Equinor and Rosneft are set to develop an Arctic oilfield in joint investment
Russia's Rosneft will hold two-thirds of the shares in the joint venture to develop the Severo-Komsomolskoye field, while Norway's Equinor holds the rest.
OSLO/MOSCOW — Russia’s Rosneft and Norway’s Equinor have agreed details on how to develop an Arctic Siberian onshore oilfield, they said on Monday, their first joint investment since agreeing to a strategic partnership in 2012.
The firms expect to extract about 250 million barrels of oil and 23 billion cubic meters of gas in the first stage of developing the Severo-Komsomolskoye oilfield, Equinor said, without giving a value for the investment.
Rosneft has a 66.67 percent stake and Equinor holds the remaining shares in SevKomNeftegaz, which owns the license.
Rosneft and Equinor, formerly known as Statoil, initially agreed to develop an onshore North Komsomolskoye oilfield in 2013, before Western sanctions were imposed on Rosneft in 2014 because of Moscow’s role in the Ukraine crisis.

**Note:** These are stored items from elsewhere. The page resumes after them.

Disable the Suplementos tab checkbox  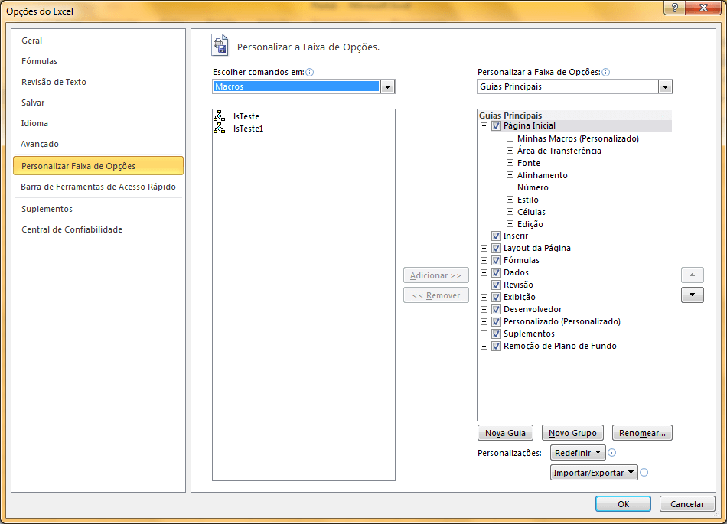(x=496, y=334)
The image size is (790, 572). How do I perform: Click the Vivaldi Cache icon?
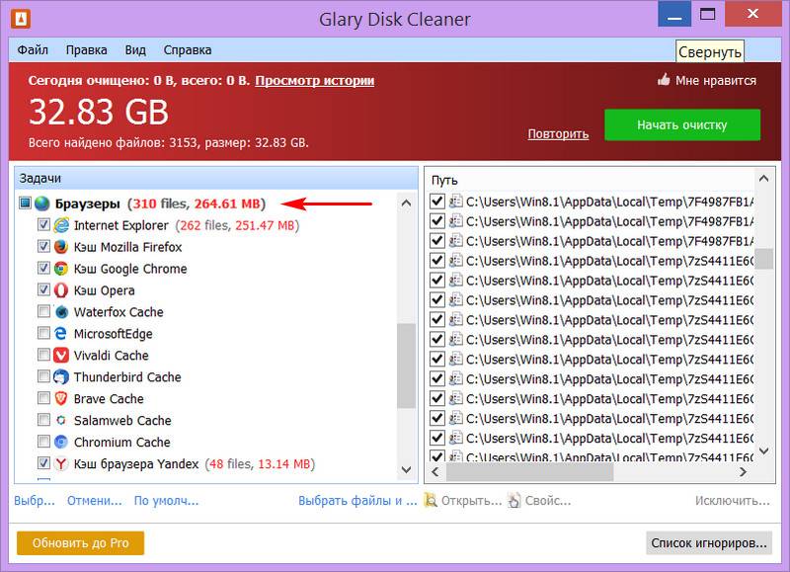61,356
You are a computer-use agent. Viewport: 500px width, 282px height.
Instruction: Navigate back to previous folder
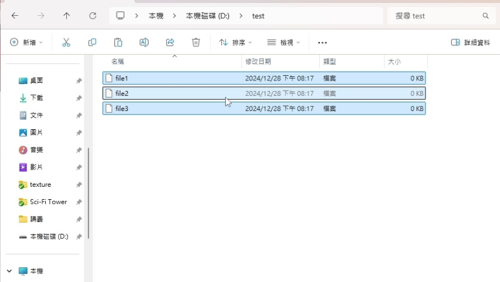(x=15, y=16)
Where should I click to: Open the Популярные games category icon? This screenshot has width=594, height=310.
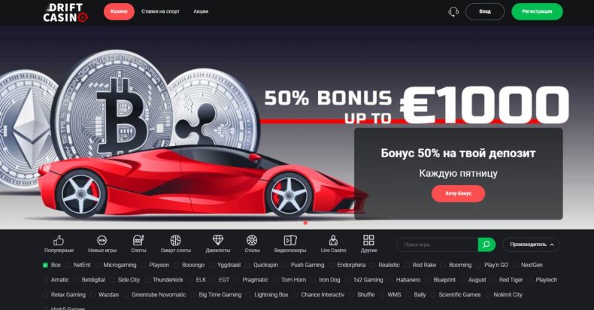click(x=59, y=240)
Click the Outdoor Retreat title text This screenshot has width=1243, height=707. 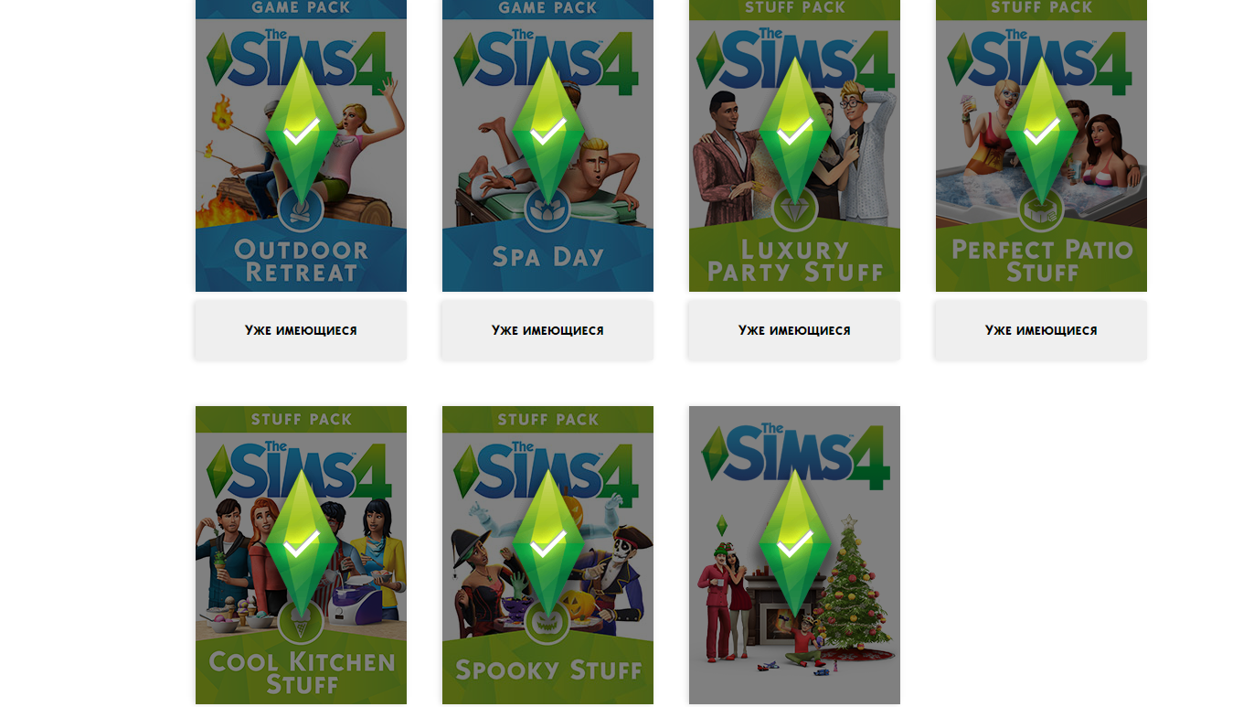click(x=302, y=261)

Sanctions ban western companies from assisting Rosneft in exploring deepwater and Arctic offshore fields or helping Rosneft extract shale oil. They also limit Rosneft’s ability to raise long-term financing in Western markets.
Rosneft said in 2015 that the North Komsomolskoye field has “complex geology associated with an oil rim of highly viscous oil,” describing the resources as “difficult-to-extract”.
Viscous oil is heavy oil, which does not flow through production equipment as well as light crude. Heavy oil also tends to be responsible for more greenhouse gas emissions than light crude as it requires more energy to produce.
Equinor CEO Eldar Saetre said in 2017 that the company would no longer explore for heavy oil, but its spokesman told Reuters in November it might still develop the heavy oil assets it already had in its portfolio, such as North-Komsomolskoye.